Donald Trump a-t-il ordonné à l’ancien chef du FBI d’arrêter son enquête sur les liens entre l’équipe de campagne du président et les renseignements russes ?
C’est la question que tente d’éclaircir aujourd’hui la commission du renseignement du Sénat en auditionnant James Comey, limogé mi-mai par Donald Trump, lors d’une séance scrutée de près par le monde entier.
Dans une lettre de pré-audition adressée hier au Congrès, James Comey a confirmé cette hypothèse, créant un véritable séisme dans la politique américaine. L’ingérence gouvernementale dans une enquête fédérale est en effet appelée une «obstruction à la justice», ce qui est un motif de destitution pour le président des Etats-Unis.
«Aucun doute» sur l'ingérence russe dans la campagne
En arrivant à l'audition, James Comey a prévenu d'entrée de jeu qu'il ne reviendrait pas sur son témoignage écrit de la veille. Il a toutefois affirmé qu'il n'avait «aucun doute» sur le fait que la Russie était intervenue dans la campagne électorale, et était tout aussi certain que le gouvernement russe était «pleinement conscient» de cette ingérence.
Dénonçant des requêtes «dérangeantes» de la part de Trump, Comey a en revanche affirmé que le président ne lui avait pas explicitement ordonné de stopper l'enquête, tout en précisant qu'il l'avait interprété comme «une instruction», et que Trump «cherchait [son] ingérence». «Ce n'est pas à moi de juger si Trump a entravé la justice», a-t-il également commenté avant de rapporter les paroles précises du chef de l'Etat: «J'espère que vous pourrez trouver une façon d'abandonner cela, de lâcher Flynn. C'est un homme bien».
Interrogé sur les raisons qui l'ont poussé à coucher sur papier toutes ses conversations avec le président américain, James Comey a répondu qu'il craignait que Trump mente à ce sujet. Il a ensuite admis avoir organisé la fuite de ces notes à la presse.

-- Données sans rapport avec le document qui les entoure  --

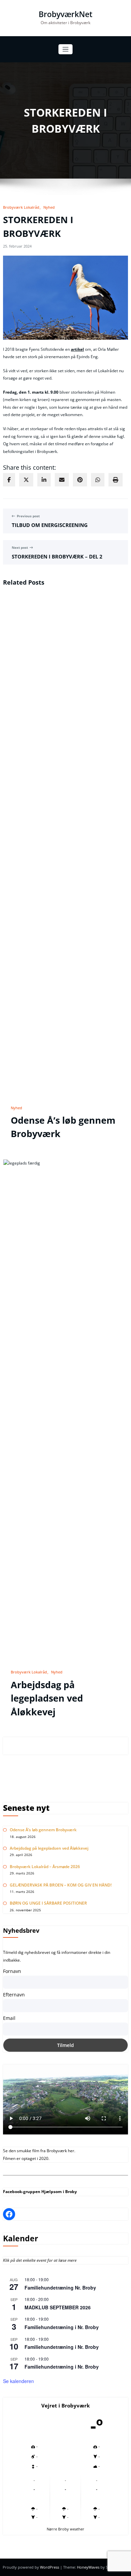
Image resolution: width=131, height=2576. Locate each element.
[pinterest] (80, 479)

Peu de chances de destitution
Par cette audition, James Comey a eu l'occasion d'évoquer publiquement sa relation avec Donald Trump. Il a largement détaillé le rapport de force que le président américain aurait tenté de créer, malgré l'interdiction de cette pratique. Toutefois, la formulation de la phrase par laquelle Trump a exhorté l'ex-chef de la police fédérale de ne pas insister sur l'enquête n'étant pas explicite, il sera compliqué pour les détracteurs du président de démontrer une «obstruction à la justice», seul motif de destitution qui pendait véritablement au nez de Trump avant la séance.
Par ailleurs, l'audition a montré que les Sénateurs républicains avaient plutôt pris position pour défendre leur président, comme en témoignent leurs questions cherchant à déstabiliser James Comey ou à détourner l'attention. En plus d'une faute grave et prouvée, une majorité politique est également nécessaire pour enclencher la procédure d'impeachment. Une destitution de Donald Trump est donc peu probable pour le moment.
Tout n'est pas scellé pour autant, car l'audition de James Comey doit se poursuivre à huis-clos. Ce sera l'occasion pour l'ancien chef du FBI de répondre à toutes les questions auxquelles il a affirmé "ne pas pouvoir répondre en public" lors de cette première séance.
«J'ai été confus en apprenant à la télé que j'étais viré»
L'ex-directeur du FBI est également revenu sur son renvoi, auquel il ne s'attendait pas. «Bien que j'ai été élu pour dix ans, je savais que je pouvais être viré par n'importe quel président et pour aucune raison précise», a-t-il déclaré. «Mais le président Trump me répétait que je faisais du bon travail, et que j'étais très apprécié. J'ai donc été confus en apprenant à la télévision que j'étais viré. Ca n'avait pas de sens», a raconté l'ancien chef du FBI. «L'administration Trump a ensuite choisi de nous diffamer, le FBI et moi».
Quant aux raisons qui auraient poussé Trump à le renvoyer, James Comey affirme ne pas savoir précisément. "Je suppose que c'est lié à la façon dont j'ai mené cette enquête", a-t-il simplement répondu.
Hommage à ses collègues
James Comey a introduit son audition par un hommage à ses anciens collègues du FBI. «Je suis vraiment désolé de n'avoir eu une chance de vous dire au revoir de façon correcte», leur a-t-il adressé à travers la caméra braquée sur lui.
«Le FBI ira bien sans moi. Ses missions seront poursuivies par ses agents. L'organisation en elle-même continuera, ses mission aussi, même sans moi, et sous n'importe quelle administration», a ensuite déclaré l'ancien chef de la police fédérale. «Le FBI est honnête, fort, et sera à jamais indépendant».